Questa piazza è in realtà il luogo della contestazione per antonomasia: è qui che gli argentini sono scesi quando il governo ha deciso di nazionalizzare i risparmi in banca dopo la crisi del 2001 ed è qui che oggi protestano i pensionati o i reduci della guerra-lampo del 1982 per le Falkland-Malvinas, ai quali è stato tolto il vitalizio da parte dell’attuale governo di Cristina Fernàndez de Kirchner, moglie di Nèstor Kirchner presidente all’epoca del crac argentino. Alcune croci bianche piantate nei giardini della piazza celebrano i morti delle Malvinas, una guerra temeraria voluta dal regime militare per distrarre gli argentini dai problemi politici e dagli scandali che affliggevano il Paese in quegli anni, facendo leva sul sentimento popolare per una ferita mai rimarginata: geograficamente le Malvinas sono argentine, ma politicamente dal 1833 sono territorio britannico e gli abitanti si considerano sudditi di Sua Maestà a tutti gli effetti.
Il grande sogno di far tornare a sventolare la bandiera biancoceleste su quella colonia, è svanito appena due mesi dopo l’apertura delle ostilità, con la vittoria delle forze del Regno Unito guidate dal principe Edward in persona e provocando il crollo del regime e il ritorno alla democrazia. Una democrazia tuttavia solo sulla carta, se si considera che ha portato l’impunità per i militari che avevano firmato la tragedia dei desaparecidos.
Se il 2001 è relativamente lontano, la crisi è ben più di uno spettro che ancora aleggia. A dimostrarlo c’è il popolo dei cartoneros, che vive “riciclando” quello che può, rovistando qua e là, per mettere insieme pochi pesos per sopravvivere. Ma perché proprio Plaza de Mayo? E’ su questa piazza – che secondo la storia coinciderebbe con il luogo del primo accampamento spagnolo, a qualche chilometro dal Rio de la Plata – si affaccia la Casa Rosada, la residenza del presidente.
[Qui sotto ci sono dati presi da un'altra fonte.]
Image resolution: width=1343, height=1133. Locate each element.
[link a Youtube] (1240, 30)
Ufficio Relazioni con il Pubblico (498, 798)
Lo stesso palazzo in stile italiano dal quale si è affacciata Maria Eva Duarte, ovvero Evita Peron, rimasta nel cuore degli argentini. Ma anche il palazzo che la gente non ha esitato ad assaltare nel dicembre 2001 dopo giorni di presidio, esasperata dalla crisi economica: alcuni riuscirono ad entrare all’interno e ad appiccare il fuoco in due saloni, mettendo letteralmente in fuga il presidente Fernando de la Rùa, costretto a scappare in elicottero dalla Casa Rosada. Era una crisi partita da lontano quella dell’Argentina, conosciuta in Italia per la questione dei bond, e maturata nel contesto della spinta politica liberista del governo di Menem, che aveva deciso di allineare la moneta locale al dollaro statunitense. Una pura finzione economica che finirà con il mettere in crisi il sistema mondiale, costretto a ricontrattare il debito del Paese sudamericano e a rinunciare ad incassarne buona parte.
E oggi? Beh, in Plaza de Mayo – dove svetta orgoglioso il munumento dell’eroe San Martin che guidò la rivoluzione argentina e il cui mausoleo si trova all’interno del duomo in cui papa Bergoglio è stato vescovo di Buenos Aires – c’è tuttora un recinto mobile pronto ad essere posizionato in caso di manifestazioni per isolare la Casa Rosada dal resto della piazza.